15 July, 2008 10:04 PM

Newsletter No. 981
News-Analysis
April 17, 2008

 

NAGOYA HIGH COURT DECLARES ASDF IRAQ MISSION UNCONSTITUTIONAL

In a breaking news development that I wanted to report immediately, the Nagoya High Court has just declared the Air Self-Defense Forces (ASDF) mission in Iraq to be unconstitutional. This is the very first time that the Japanese courts have ruled against the government on an SDF deployment issue, and it comes on the heels of the hardline Supreme Court decision on the Tachikawa leaflets case (see Shingetsu Newsletter No. 977).

In this latest judgment, Presiding Judge Kunio Aoyama said the ASDF's airlifting activities to and from Iraq “run counter to the war-renouncing Constitution.”

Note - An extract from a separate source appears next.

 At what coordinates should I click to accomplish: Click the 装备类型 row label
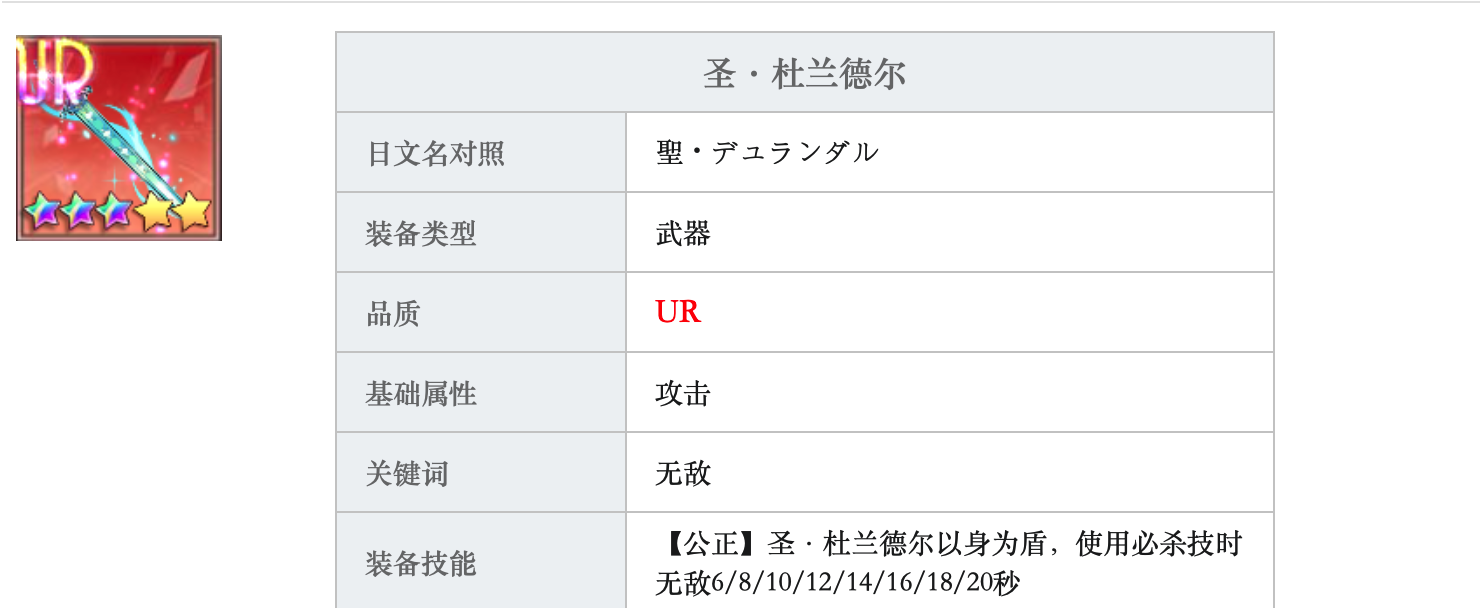point(421,233)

Photo: Plaintiffs celebrate the court’s ruling
Source: Asahi Shinbun


The suit had been filed against the government by a citizen’s group that includes former Japanese Ambassador to Lebanon Naoto Amaki as one of the plaintiffs. Recall that the Shingetsu Institute interviewed Ambassador Amaki in Shingetsu Newsletter No. 703 in August of last year.

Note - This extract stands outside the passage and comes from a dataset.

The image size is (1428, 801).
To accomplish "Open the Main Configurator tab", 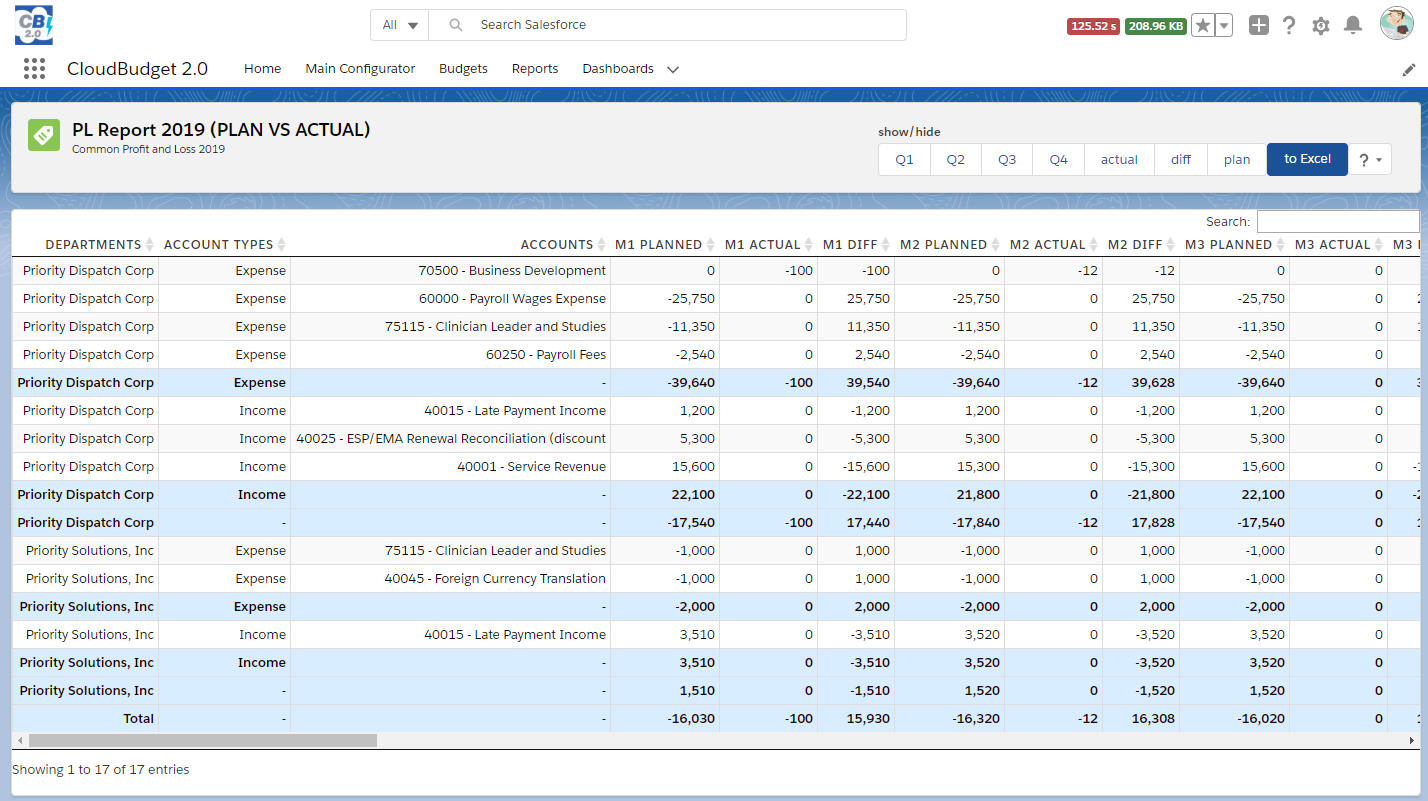I will 360,69.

The Nagoya District Court had rejected the same case in April 2006 with the argument that the plaintiffs had no right to bring such a suit as they had suffered no personal harm from the government’s decision. The lower court had refused to offer a judgment on whether or not the SDF deployments to Iraq were in accordance with the Constitution.


What Happens Now?

Now that a Japanese court has officially ruled that the ASDF deployment is a violation of the nation’s highest law, what can we expect to happen? Will the ASDF now be withdrawn?

I’ll venture my immediate prediction, and we will all see how well it holds up in the coming weeks and months:

The ASDF will remain in place. In the coming days conservative commentators will launch a full barreled attack on the Nagoya High Court. They will simultaneously try to downplay the judgment’s significance and suggest that the court is in the grips of irresponsible leftist sympathizers. The Fukuda Administration will announce that they strongly disagree with the court’s judgment and will refuse to change their deployment policies. More quietly, however, they might shelve the idea of a new GSDF deployment to Sudan.

The government will appeal the judgment to the Supreme Court. The process will take many months. Considering the boot-licking judgment that the highest court just handed down on the Tachikawa leaflets case, we can expect that the Supreme Court will eventually overturn the judgment and rule completely on the side of the government sometime in 2009 or so.

Let’s see how accurate this prediction turns out to be.